Wives who are starved for a word of kindness and a loving touch instead discover that their husband is saving those things for other women?

What exactly the f*ck is wrong with this picture? Given that there is a virtual roadmap as to how, when and under what circumstances so many marriages begin to falter, why the hell isn't somebody teaching this stuff or at least handing out pamphlets at weddings? As a result, I'm jaded and just generally pissed off. And I'm comfortable with that. 

A good deal of the input and advice provided here is to support those who are heartbroken and grieving over betrayal, or the breakdown of a marriage. The input is heartfelt and well-meant, given that in some manner or degree, we have had these same feelings.

But ... being angry is ok too. In fact it's downright cathartic and healthy. So this is a friendly reminder that it's ok to be p!ssed. I'd argue that it's necessary to heal. Angry has always been hard for me ... that may explain why my wife was so freaked out when I started displaying it after 14 years of calm, thoughtful, and measured responses.

Anger is a town you visit, it's not where you want to live. It needs to be expressed, but it shouldn't be consuming or dictate who you are. Same rules apply to Despair. Happiness is the neighborhood that everybody wants to live in, but that is much more elusive and expensive real estate.

So, go ahead ... get mad as hell. And, oh, Merry Christmas


----------



## knortoh (Sep 5, 2009)

I loved this post.
I don't do anger well either.
Your analogies are wonderful deejo.

Not only is there a roadmap for this stuff these days there is also a formula for happiness - 
fulfilling work, stable partner and health - I think that's it....

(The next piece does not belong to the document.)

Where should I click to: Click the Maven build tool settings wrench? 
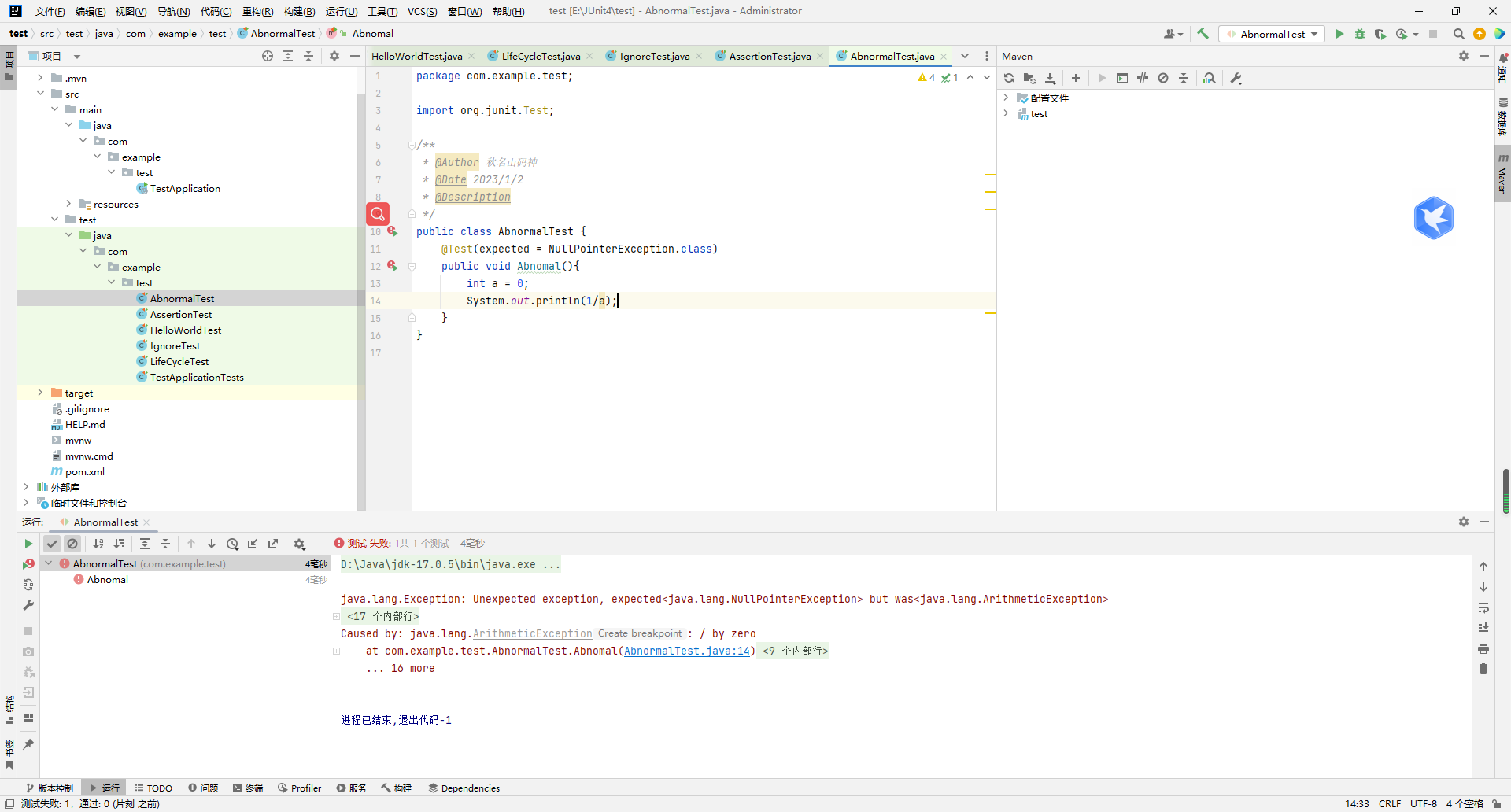point(1236,78)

people go looking for more than this - when they are already blessed with it all...

that's enough to make anyone angry and I appreciate you anger on our behalf....


----------



## noideato20 (Oct 27, 2009)

Amen to that D. Im mad as hell too. I spend probably too much time reading these posts and im like " Wtf is wrong with people". Nobody told me that your life as you know it could crumble in the span of one day, with the phrase I dont love you any more. It has to be ok to be angry. If its not Im in serious trouble.
_Posted via Mobile Device_


----------



## lastinline (Jul 21, 2009)

Not a bad bit of writing Deejo. Anger is not a town for me though. For me anger is a scarf, I wrap it around me tight and it keeps me warm. 

You are right though, it is pitiful how so many of our marriages have been tripped up over the very same issues. If it's predictable it ought to be preventable. 

You are right again Deejo that there really isn't much education or instruction being "put out" to inform couples. I would almost even argue that marriage counseling generally gets brought "too late" in the process to "do anything", and as such it often has minimal impact on restoring a union. 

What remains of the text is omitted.